*** Given records ***
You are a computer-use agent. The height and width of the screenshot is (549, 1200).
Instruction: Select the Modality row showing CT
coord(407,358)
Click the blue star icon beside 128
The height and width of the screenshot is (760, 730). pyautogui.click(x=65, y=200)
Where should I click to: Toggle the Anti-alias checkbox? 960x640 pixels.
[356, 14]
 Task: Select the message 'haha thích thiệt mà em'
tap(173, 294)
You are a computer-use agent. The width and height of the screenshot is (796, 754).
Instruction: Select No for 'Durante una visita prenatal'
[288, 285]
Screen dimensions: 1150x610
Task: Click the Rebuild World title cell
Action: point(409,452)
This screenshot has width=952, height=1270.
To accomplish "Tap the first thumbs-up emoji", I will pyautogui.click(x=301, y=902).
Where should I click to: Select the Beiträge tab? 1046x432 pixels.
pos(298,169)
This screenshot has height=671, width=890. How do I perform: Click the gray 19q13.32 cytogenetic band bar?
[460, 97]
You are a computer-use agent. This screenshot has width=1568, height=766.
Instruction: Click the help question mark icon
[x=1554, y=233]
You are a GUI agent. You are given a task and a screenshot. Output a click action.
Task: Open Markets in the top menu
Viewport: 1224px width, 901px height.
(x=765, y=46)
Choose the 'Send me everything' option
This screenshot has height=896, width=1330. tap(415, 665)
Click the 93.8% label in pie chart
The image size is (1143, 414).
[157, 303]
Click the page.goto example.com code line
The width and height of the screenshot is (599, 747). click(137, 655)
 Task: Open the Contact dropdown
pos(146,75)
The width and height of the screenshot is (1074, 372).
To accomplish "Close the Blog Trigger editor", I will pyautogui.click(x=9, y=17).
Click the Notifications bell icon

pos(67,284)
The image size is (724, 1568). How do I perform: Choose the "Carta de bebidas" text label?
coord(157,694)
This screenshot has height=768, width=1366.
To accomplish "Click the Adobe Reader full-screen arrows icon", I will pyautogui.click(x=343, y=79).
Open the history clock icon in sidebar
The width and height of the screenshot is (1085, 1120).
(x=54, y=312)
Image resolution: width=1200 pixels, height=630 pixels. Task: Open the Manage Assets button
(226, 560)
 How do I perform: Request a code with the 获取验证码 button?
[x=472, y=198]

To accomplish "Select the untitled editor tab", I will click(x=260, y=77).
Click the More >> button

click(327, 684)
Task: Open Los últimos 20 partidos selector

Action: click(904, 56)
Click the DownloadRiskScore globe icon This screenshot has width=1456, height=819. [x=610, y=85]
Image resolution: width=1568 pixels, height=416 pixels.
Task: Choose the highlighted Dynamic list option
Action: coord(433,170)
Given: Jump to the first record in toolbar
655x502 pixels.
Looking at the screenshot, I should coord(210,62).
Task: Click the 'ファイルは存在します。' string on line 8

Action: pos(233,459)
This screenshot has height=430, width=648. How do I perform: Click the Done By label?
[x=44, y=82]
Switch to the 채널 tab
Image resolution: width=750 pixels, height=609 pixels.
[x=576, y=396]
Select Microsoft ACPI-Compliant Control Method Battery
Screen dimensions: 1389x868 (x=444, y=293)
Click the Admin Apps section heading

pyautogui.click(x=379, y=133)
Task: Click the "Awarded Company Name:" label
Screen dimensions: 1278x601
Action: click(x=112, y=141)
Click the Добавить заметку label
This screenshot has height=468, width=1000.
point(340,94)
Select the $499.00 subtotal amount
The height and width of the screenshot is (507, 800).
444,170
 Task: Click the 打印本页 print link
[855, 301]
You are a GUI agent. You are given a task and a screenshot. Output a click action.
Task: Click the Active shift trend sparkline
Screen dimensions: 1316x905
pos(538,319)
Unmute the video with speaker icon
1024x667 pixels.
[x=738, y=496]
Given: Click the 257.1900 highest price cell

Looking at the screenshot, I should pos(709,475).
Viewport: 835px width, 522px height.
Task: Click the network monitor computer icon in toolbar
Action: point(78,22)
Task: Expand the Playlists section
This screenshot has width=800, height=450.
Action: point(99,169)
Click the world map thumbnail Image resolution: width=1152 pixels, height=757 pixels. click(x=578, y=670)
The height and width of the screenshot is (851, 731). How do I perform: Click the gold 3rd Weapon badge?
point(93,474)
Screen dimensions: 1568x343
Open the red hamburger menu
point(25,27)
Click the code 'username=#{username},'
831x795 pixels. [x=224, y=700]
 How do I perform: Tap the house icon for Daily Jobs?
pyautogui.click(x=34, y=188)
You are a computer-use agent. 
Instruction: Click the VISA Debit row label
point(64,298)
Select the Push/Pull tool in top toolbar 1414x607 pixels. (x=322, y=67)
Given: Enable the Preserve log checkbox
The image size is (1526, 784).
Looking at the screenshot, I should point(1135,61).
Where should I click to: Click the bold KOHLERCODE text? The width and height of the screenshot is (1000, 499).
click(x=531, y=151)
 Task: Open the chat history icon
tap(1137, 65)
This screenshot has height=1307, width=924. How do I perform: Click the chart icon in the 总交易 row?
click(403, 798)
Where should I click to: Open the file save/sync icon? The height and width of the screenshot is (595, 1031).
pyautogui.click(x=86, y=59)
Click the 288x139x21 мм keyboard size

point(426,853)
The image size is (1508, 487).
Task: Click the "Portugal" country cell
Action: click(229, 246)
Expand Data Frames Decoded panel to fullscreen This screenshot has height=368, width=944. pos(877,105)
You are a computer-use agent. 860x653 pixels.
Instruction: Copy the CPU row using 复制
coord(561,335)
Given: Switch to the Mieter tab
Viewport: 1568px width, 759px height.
*** End of Given records ***
What is expected – Reproduce each entry above exactly, keeping every character.

Result –
You are a computer-use agent. The height and width of the screenshot is (549, 1200).
Instruction: Select the Modality row showing CT
coord(407,358)
Click the blue star icon beside 128
The height and width of the screenshot is (760, 730). pyautogui.click(x=65, y=200)
Where should I click to: Toggle the Anti-alias checkbox? 960x640 pixels.
[356, 14]
 Task: Select the message 'haha thích thiệt mà em'
tap(173, 294)
You are a computer-use agent. The width and height of the screenshot is (796, 754).
Instruction: Select No for 'Durante una visita prenatal'
[288, 285]
Screen dimensions: 1150x610
Task: Click the Rebuild World title cell
Action: point(409,452)
This screenshot has width=952, height=1270.
To accomplish "Tap the first thumbs-up emoji", I will pyautogui.click(x=301, y=902).
Where should I click to: Select the Beiträge tab? 1046x432 pixels.
pos(298,169)
This screenshot has height=671, width=890. How do I perform: Click the gray 19q13.32 cytogenetic band bar?
[460, 97]
You are a computer-use agent. This screenshot has width=1568, height=766.
Instruction: Click the help question mark icon
[x=1554, y=233]
You are a GUI agent. You are given a task and a screenshot. Output a click action.
Task: Open Markets in the top menu
Viewport: 1224px width, 901px height.
(x=765, y=46)
Choose the 'Send me everything' option
This screenshot has height=896, width=1330. tap(415, 665)
Click the 93.8% label in pie chart
The image size is (1143, 414).
[157, 303]
Click the page.goto example.com code line
The width and height of the screenshot is (599, 747). click(137, 655)
 Task: Open the Contact dropdown
pos(146,75)
The width and height of the screenshot is (1074, 372).
To accomplish "Close the Blog Trigger editor", I will pyautogui.click(x=9, y=17).
Click the Notifications bell icon

pos(67,284)
The image size is (724, 1568). How do I perform: Choose the "Carta de bebidas" text label?
coord(157,694)
This screenshot has height=768, width=1366.
To accomplish "Click the Adobe Reader full-screen arrows icon", I will pyautogui.click(x=343, y=79).
Open the history clock icon in sidebar
The width and height of the screenshot is (1085, 1120).
(x=54, y=312)
Image resolution: width=1200 pixels, height=630 pixels. Task: Open the Manage Assets button
(226, 560)
 How do I perform: Request a code with the 获取验证码 button?
[x=472, y=198]

To accomplish "Select the untitled editor tab", I will click(x=260, y=77).
Click the More >> button

click(327, 684)
Task: Open Los últimos 20 partidos selector

Action: click(904, 56)
Click the DownloadRiskScore globe icon This screenshot has width=1456, height=819. [x=610, y=85]
Image resolution: width=1568 pixels, height=416 pixels.
Task: Choose the highlighted Dynamic list option
Action: coord(433,170)
Given: Jump to the first record in toolbar
655x502 pixels.
Looking at the screenshot, I should coord(210,62).
Task: Click the 'ファイルは存在します。' string on line 8

Action: pos(233,459)
This screenshot has height=430, width=648. How do I perform: Click the Done By label?
[x=44, y=82]
Switch to the 채널 tab
Image resolution: width=750 pixels, height=609 pixels.
[x=576, y=396]
Select Microsoft ACPI-Compliant Control Method Battery
Screen dimensions: 1389x868 (x=444, y=293)
Click the Admin Apps section heading

pyautogui.click(x=379, y=133)
Task: Click the "Awarded Company Name:" label
Screen dimensions: 1278x601
Action: click(x=112, y=141)
Click the Добавить заметку label
This screenshot has height=468, width=1000.
point(340,94)
Select the $499.00 subtotal amount
The height and width of the screenshot is (507, 800).
444,170
 Task: Click the 打印本页 print link
[855, 301]
You are a GUI agent. You are given a task and a screenshot. Output a click action.
Task: Click the Active shift trend sparkline
Screen dimensions: 1316x905
pos(538,319)
Unmute the video with speaker icon
1024x667 pixels.
[x=738, y=496]
Given: Click the 257.1900 highest price cell

Looking at the screenshot, I should pos(709,475).
Viewport: 835px width, 522px height.
Task: Click the network monitor computer icon in toolbar
Action: point(78,22)
Task: Expand the Playlists section
This screenshot has width=800, height=450.
Action: point(99,169)
Click the world map thumbnail Image resolution: width=1152 pixels, height=757 pixels. click(x=578, y=670)
The height and width of the screenshot is (851, 731). How do I perform: Click the gold 3rd Weapon badge?
point(93,474)
Screen dimensions: 1568x343
Open the red hamburger menu
point(25,27)
Click the code 'username=#{username},'
831x795 pixels. [x=224, y=700]
 How do I perform: Tap the house icon for Daily Jobs?
pyautogui.click(x=34, y=188)
You are a computer-use agent. 
Instruction: Click the VISA Debit row label
point(64,298)
Select the Push/Pull tool in top toolbar 1414x607 pixels. (x=322, y=67)
Given: Enable the Preserve log checkbox
The image size is (1526, 784).
Looking at the screenshot, I should point(1135,61).
Where should I click to: Click the bold KOHLERCODE text? The width and height of the screenshot is (1000, 499).
click(x=531, y=151)
 Task: Open the chat history icon
tap(1137, 65)
This screenshot has height=1307, width=924. How do I perform: Click the chart icon in the 总交易 row?
click(403, 798)
Where should I click to: Open the file save/sync icon? The height and width of the screenshot is (595, 1031).
pyautogui.click(x=86, y=59)
Click the 288x139x21 мм keyboard size

point(426,853)
The image size is (1508, 487).
Task: Click the "Portugal" country cell
Action: click(229, 246)
Expand Data Frames Decoded panel to fullscreen This screenshot has height=368, width=944. pos(877,105)
You are a computer-use agent. 860x653 pixels.
Instruction: Copy the CPU row using 复制
coord(561,335)
Given: Switch to the Mieter tab
Viewport: 1568px width, 759px height.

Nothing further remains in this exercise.